Elizabeth Troutman | The Center Square contributor

(The Center Square) – The deadline to opt out of Washington state’s new payroll tax is approaching on June 1, but 200,000 eligible Washingtonians have not yet applied for an exemption.

The WA Cares program creates a mandatory tax of 58 cents per $100 of income to fund a long-term-care plan for Washington taxpayers. The program, enacted by the state Legislature in 2019, will begin in July 2023 after lawmakers approved an 18-month delay in January.

About 10,000 people have applied to opt out since Jan. 1, according to the state’s Employment Security Department. Spouses of active-duty military members, people who work but do not live in Washington, and temporary foreign workers are eligible for exemptions.

 “We’re encouraging eligible workers who want to apply for an exemption to continue sending in their applications after June 1,” ESD Commissioner Cami Feek said. “Our goal is to process as many applications as possible before workers see their first paycheck deductions in July.”

 The WA Cares Fund will provide qualifying Washingtonians up to $36,500 per year to cover services like personal care, assisted living and adaptive equipment. The median cost of assisted living in Washington is $76,000 per year, according to a 2021 survey conducted by Genworth.

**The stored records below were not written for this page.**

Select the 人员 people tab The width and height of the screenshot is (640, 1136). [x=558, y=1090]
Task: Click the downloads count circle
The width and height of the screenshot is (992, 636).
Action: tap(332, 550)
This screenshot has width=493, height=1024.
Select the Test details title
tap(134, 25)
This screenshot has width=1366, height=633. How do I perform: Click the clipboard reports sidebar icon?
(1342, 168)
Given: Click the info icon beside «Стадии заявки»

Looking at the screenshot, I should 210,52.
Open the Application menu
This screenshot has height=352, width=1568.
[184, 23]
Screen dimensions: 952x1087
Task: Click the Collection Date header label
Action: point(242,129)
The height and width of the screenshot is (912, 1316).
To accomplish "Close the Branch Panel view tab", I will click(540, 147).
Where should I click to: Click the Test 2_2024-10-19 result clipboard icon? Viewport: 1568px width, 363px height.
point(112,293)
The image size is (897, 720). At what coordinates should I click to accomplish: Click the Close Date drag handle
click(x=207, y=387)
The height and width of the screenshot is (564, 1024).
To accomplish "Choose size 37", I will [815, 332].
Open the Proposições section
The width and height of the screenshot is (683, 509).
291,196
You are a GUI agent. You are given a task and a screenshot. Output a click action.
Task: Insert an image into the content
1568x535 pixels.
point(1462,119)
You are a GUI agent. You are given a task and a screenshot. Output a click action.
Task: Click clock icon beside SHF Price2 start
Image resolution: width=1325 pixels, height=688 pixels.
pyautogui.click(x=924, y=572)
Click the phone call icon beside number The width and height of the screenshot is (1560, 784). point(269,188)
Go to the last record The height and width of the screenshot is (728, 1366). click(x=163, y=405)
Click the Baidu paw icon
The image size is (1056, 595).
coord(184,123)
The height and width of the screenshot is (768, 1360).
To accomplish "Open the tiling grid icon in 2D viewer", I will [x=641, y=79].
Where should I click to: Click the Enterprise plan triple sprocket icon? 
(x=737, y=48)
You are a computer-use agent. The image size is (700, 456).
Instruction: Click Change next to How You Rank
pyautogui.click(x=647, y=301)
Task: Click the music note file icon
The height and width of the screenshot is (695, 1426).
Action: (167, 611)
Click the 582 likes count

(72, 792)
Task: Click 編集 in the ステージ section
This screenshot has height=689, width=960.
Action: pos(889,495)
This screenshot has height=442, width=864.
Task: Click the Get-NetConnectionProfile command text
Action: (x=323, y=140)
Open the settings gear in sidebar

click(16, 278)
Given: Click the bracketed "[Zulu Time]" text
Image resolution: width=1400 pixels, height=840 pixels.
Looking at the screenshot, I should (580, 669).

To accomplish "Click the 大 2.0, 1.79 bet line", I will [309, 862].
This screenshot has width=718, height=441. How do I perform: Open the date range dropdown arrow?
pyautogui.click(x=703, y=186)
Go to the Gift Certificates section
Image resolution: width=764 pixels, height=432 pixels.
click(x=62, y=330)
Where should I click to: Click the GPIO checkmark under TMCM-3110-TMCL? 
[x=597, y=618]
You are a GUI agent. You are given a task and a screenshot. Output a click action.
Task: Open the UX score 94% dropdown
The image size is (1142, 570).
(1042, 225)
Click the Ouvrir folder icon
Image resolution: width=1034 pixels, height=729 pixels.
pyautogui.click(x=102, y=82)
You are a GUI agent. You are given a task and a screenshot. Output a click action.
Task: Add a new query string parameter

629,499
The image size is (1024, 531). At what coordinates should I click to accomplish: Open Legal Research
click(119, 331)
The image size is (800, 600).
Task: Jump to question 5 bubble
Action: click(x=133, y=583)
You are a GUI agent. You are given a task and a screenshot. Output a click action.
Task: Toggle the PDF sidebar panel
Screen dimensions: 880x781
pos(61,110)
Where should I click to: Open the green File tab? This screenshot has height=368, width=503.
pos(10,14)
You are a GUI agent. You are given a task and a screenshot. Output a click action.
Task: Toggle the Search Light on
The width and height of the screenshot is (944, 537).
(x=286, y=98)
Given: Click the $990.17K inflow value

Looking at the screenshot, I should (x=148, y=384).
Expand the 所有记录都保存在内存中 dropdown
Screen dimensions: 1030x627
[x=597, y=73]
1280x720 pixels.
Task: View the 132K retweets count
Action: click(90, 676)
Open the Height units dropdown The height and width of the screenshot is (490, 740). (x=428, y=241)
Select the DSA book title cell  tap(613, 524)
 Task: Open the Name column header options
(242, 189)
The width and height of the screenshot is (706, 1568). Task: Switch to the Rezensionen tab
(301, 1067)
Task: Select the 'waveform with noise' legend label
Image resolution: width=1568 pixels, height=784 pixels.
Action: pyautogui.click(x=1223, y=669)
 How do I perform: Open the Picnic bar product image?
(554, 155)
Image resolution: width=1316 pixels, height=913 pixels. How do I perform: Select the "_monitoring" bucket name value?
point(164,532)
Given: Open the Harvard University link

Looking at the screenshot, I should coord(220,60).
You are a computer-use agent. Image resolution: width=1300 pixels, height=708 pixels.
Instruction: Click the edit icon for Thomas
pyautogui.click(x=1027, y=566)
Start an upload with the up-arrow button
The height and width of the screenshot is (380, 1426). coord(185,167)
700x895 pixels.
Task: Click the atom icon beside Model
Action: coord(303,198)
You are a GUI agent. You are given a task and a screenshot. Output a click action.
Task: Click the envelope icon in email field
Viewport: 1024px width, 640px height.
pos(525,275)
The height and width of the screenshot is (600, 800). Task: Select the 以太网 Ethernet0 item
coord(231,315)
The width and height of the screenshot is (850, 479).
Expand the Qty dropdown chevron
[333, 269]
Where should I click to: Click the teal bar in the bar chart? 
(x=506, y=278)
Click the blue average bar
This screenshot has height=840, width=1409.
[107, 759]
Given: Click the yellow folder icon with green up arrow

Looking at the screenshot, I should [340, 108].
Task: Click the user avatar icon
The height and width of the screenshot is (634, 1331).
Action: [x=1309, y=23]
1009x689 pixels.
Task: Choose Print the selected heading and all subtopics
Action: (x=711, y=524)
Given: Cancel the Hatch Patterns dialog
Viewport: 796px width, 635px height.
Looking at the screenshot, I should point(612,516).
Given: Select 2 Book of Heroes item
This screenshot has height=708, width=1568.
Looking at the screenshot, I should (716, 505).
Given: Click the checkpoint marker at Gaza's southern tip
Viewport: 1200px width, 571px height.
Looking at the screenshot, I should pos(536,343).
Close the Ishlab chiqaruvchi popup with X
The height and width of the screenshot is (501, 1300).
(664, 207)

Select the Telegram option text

Opponents of the program argue it requires mandatory contributions while maintaining a high threshold for eligibility compared with market-based plans. This means that some would contribute to the program but not be eligible to receive benefits.

Elizabeth Hovde of the Washington Policy Center told The Center Square she is afraid Washingtonians won’t save for their futures because they think the state wil fund them, though the new tax will not provide each person with enough to fund their needs.

“What’s happening is they’ll be taking a payroll tax on all of us — low income workers, medium ones, high income ones, and in some cases, money will be taken out of low-income workers’ paychecks and given to people with more resources for long term care, and they may not even need help with long term care, but they’re getting money from a low income worker through their payroll tax,” Hovde said.

The program is projected to be fully funded under most scenarios through June 30, 2098, according to a study published by actuarial research firm Milliman.

Workers who change their permanent residence to within Washington, change their immigration status to become a permanent resident or dissolve their marriage to a spouse in military service will lose their exemption eligibility.

Washingtonians who apply for an exemption will receive an approval letter from the ESD, which they must present to all current and future employers. Those who had private long-term care insurance on or before Nov. 1, 2021, were able to apply for an exemption, but the application deadline has passed.

Workers can apply online for an exemption from WA Cares by visiting its website.